ジャパンディスプレイ(JDI)は1月23日、低温poly-Si(LTPS)技術をベースとした透明な静電容量式ガラス指紋センサを開発したことを発表した。
同センサは、同社の主力事業である「スマートフォン(スマホ)」「車載」に次ぐ第3の事業の柱を生み出すべく開発されたもの。同社がスマホやデジタルカメラ向け液晶ディスプレイで展開している「Pixel Eyes」に搭載しているタッチ入力技術の原理を応用することで、ガラス基板上に触れた指紋の凹凸による静電容量の変化を検出ことを可能とした。

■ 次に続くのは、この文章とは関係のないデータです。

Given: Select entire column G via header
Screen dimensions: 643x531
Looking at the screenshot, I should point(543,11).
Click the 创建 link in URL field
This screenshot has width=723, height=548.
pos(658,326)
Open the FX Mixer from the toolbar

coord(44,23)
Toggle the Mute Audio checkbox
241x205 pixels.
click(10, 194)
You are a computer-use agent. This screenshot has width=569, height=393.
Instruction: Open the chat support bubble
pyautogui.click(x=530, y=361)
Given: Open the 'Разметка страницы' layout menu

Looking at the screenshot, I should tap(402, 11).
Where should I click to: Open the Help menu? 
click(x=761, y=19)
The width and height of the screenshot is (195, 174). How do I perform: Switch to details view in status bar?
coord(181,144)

今回開発に成功したのは、8mm×8mm(0.45型)とするが、同社では大型サイズや小型サイズへのラインアップ拡充も可能だと説明する。解像度は160×160、精細度は508dpi、256階調で、コントローラICなどの周辺技術についても、JDI執行役員ディスプレイソリューションズカンパニー社長の湯田克久氏は、「そこまでやる必要があれば対応を検討していく」としており、ディスプレイ技術のみにこだわるわけではなく、同氏が率いるカンパニーの名称にも示されるように、ソリューションとして「モノづくりだけでなく、コトづくりを推進するディスプレイカンパニー」を目指していくとする。

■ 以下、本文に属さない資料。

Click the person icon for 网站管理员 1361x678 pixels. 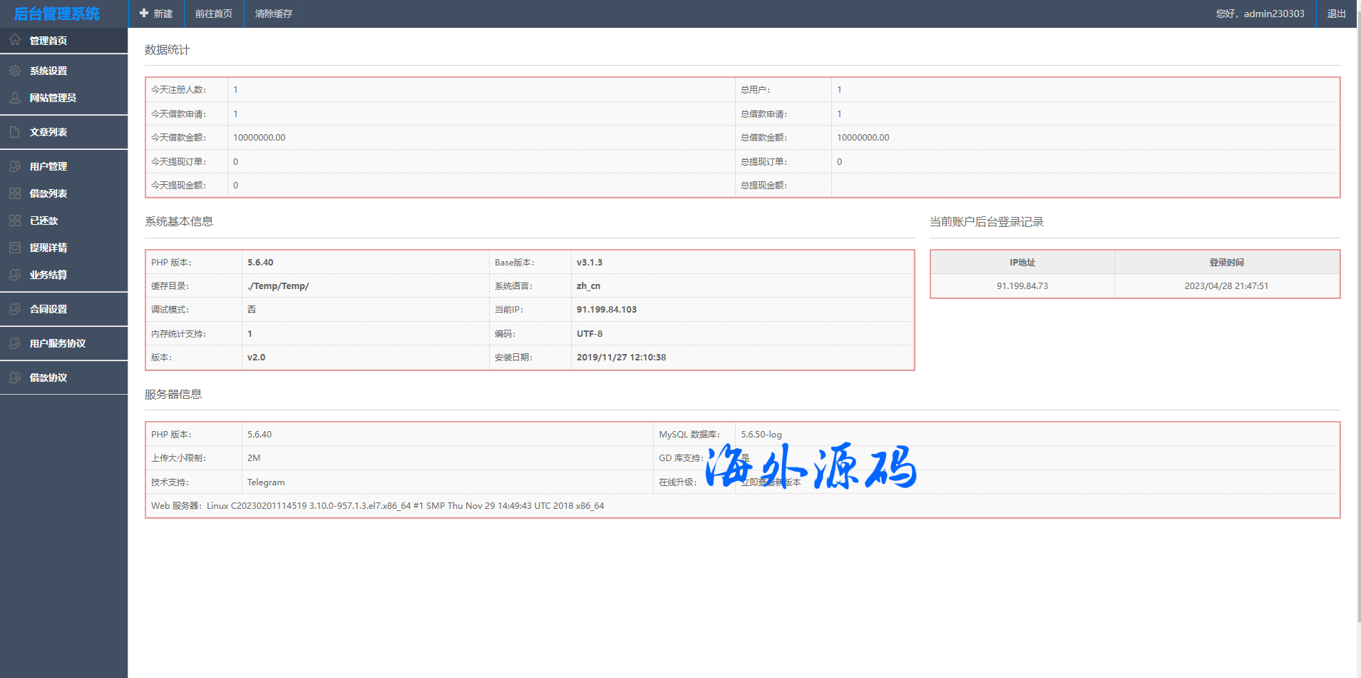click(15, 98)

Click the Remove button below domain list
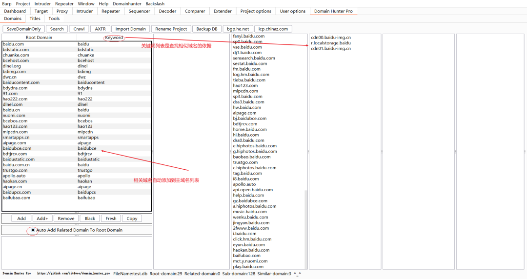coord(66,219)
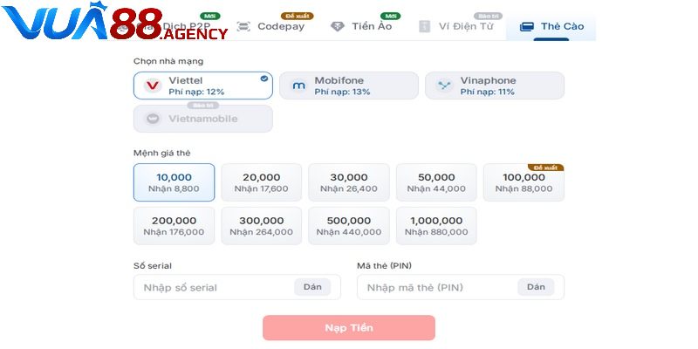The width and height of the screenshot is (698, 349).
Task: Open the Tiền Ảo tab
Action: pos(373,26)
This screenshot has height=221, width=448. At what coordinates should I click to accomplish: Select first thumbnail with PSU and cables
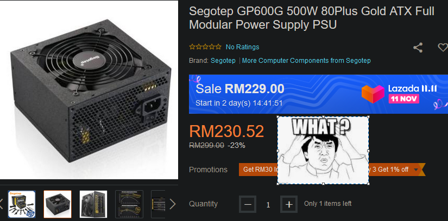tap(22, 204)
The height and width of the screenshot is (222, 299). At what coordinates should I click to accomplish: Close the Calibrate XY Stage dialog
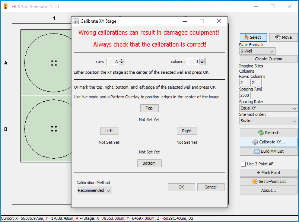[219, 21]
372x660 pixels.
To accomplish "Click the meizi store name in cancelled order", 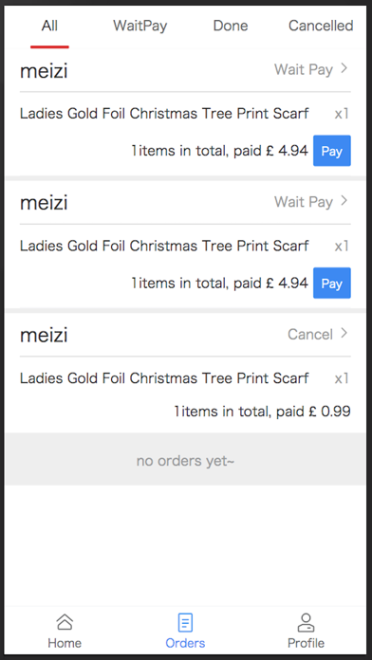I will [44, 336].
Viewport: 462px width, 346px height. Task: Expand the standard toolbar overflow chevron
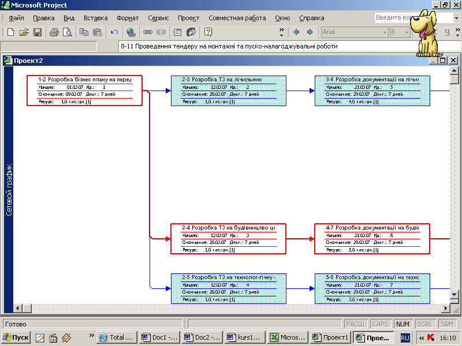point(282,31)
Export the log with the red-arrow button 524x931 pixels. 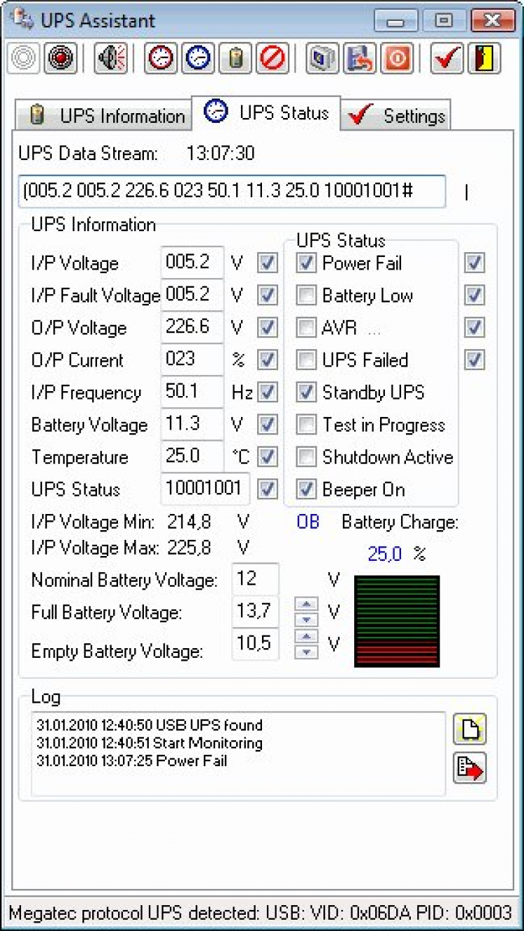pos(470,768)
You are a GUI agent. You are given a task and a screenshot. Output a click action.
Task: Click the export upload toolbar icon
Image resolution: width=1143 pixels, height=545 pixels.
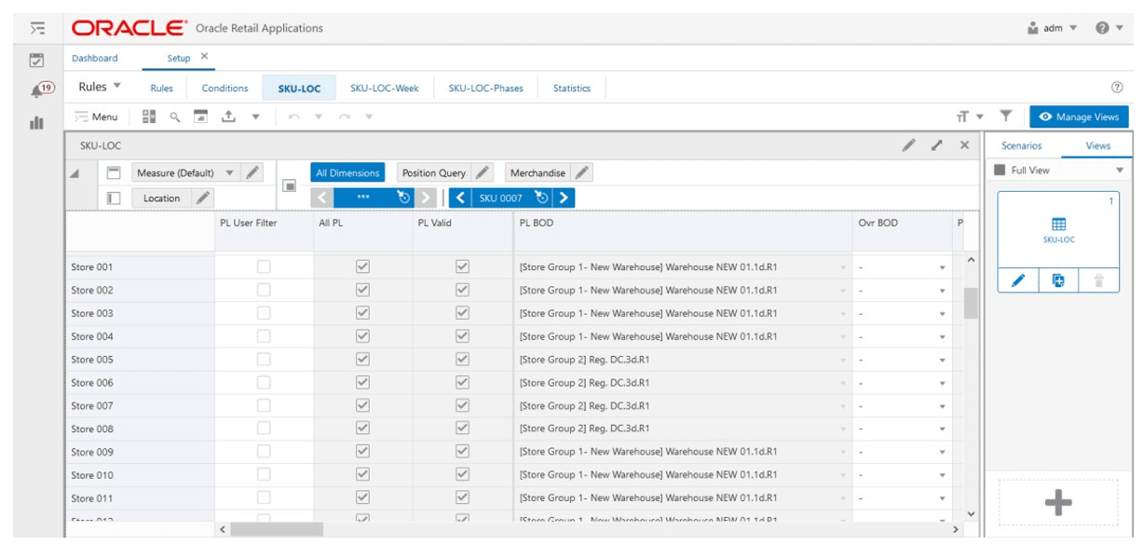coord(227,116)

そのため、同カンパニーでは、2020年度(2020年3月期)に売上高1000億円規模を目指すとしており、現在の主軸であるデジタルカメラ向け液晶ディスプレイならびに、現在、事業が立ち上がりつつあるウェアラブル向け液晶ディスプレイに加え、今回のような新たな製品技術を市場に投入していくことで、事業の拡大を図っていきたいとしている。
ただし、闇雲に新技術で新ソリューション・サービスを展開するつもりもなく、今回発表したセンサ技術も、同社の得意とするLTPSがベースに存在しており、今後も、LTPS技術を活用した形の新たなデバイス開発を機軸にソリューション開発を進めていくとしている。

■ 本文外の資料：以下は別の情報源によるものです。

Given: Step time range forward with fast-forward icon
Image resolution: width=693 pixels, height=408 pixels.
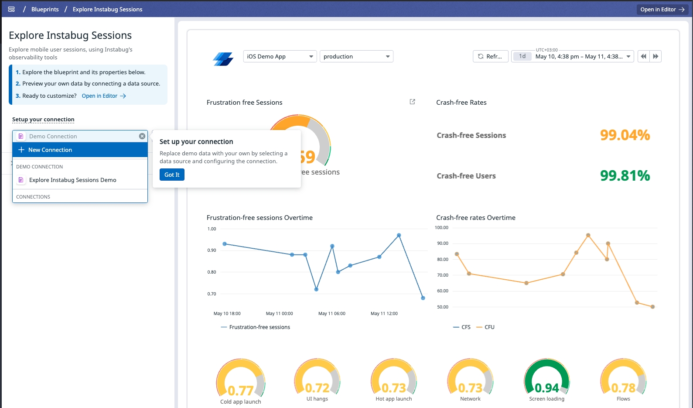Looking at the screenshot, I should coord(655,56).
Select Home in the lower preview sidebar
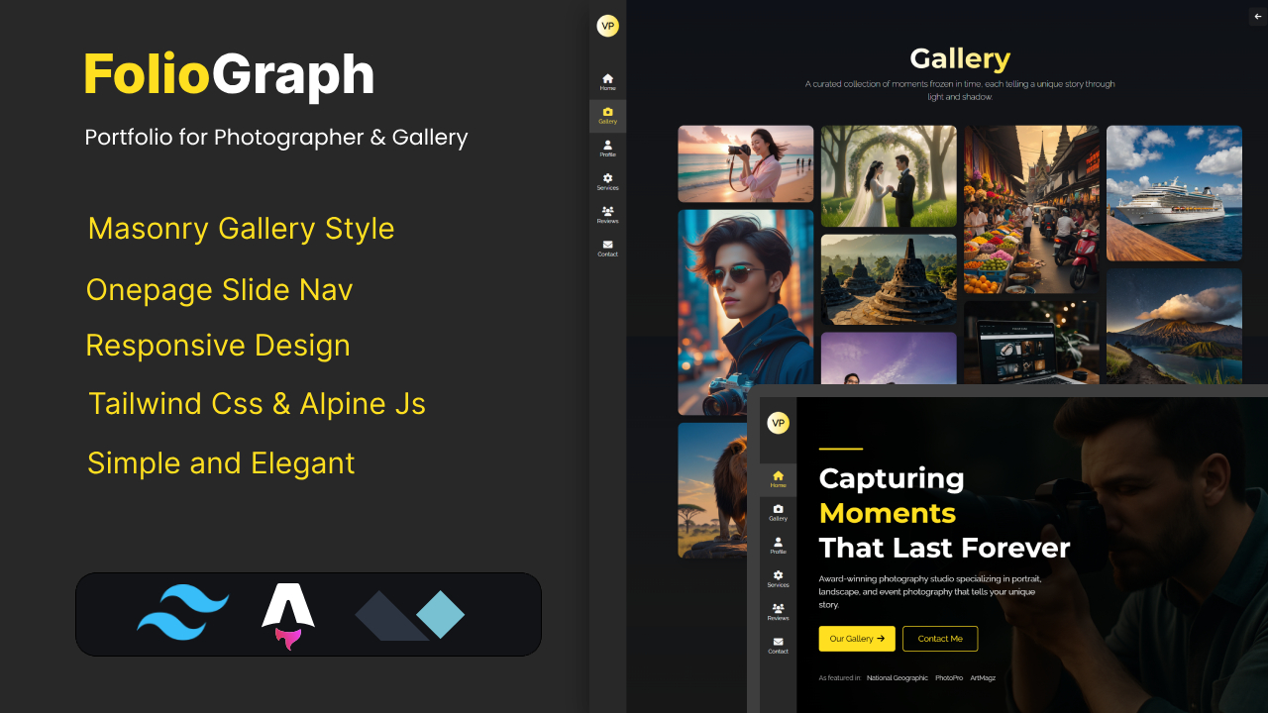 click(x=778, y=479)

なお、同センサは2018年度中に、同社の中でもっとも小型ガラス基板(第3.5世代)に対応している東浦工場にて量産を開始する予定としており、そこからビジネスを拡大していく計画。「透明静電容量式ガラス指紋センサの商用化は世界初となる」と同社では説明しており、すでにスマートフォンベンダではないとする顧客も確保済みだとしている。
また、透明であるため、バックライトと組み合わせたり、ディスプレイ表示と組み合わせたりといろいろと応用展開が可能なことから、大画面への対応なども含め、見込み顧客を含め、スマートフォンやPCといった既存デバイスにこだわらない市場開拓を進めていくことで、「2020年度1000億円規模の売上達成時には、現在の主軸や将来の新ビジネスなども含め、それぞれがほどよいバランスの規模に成長することを目指す」(湯田氏)としており、今後も引き続き、新規事業の立ち上げや新製品の開発をカンパニー制という身軽さを武器に、いち早く開発して、市場に提供していくことで、事業の拡大を図っていきたいとしていた。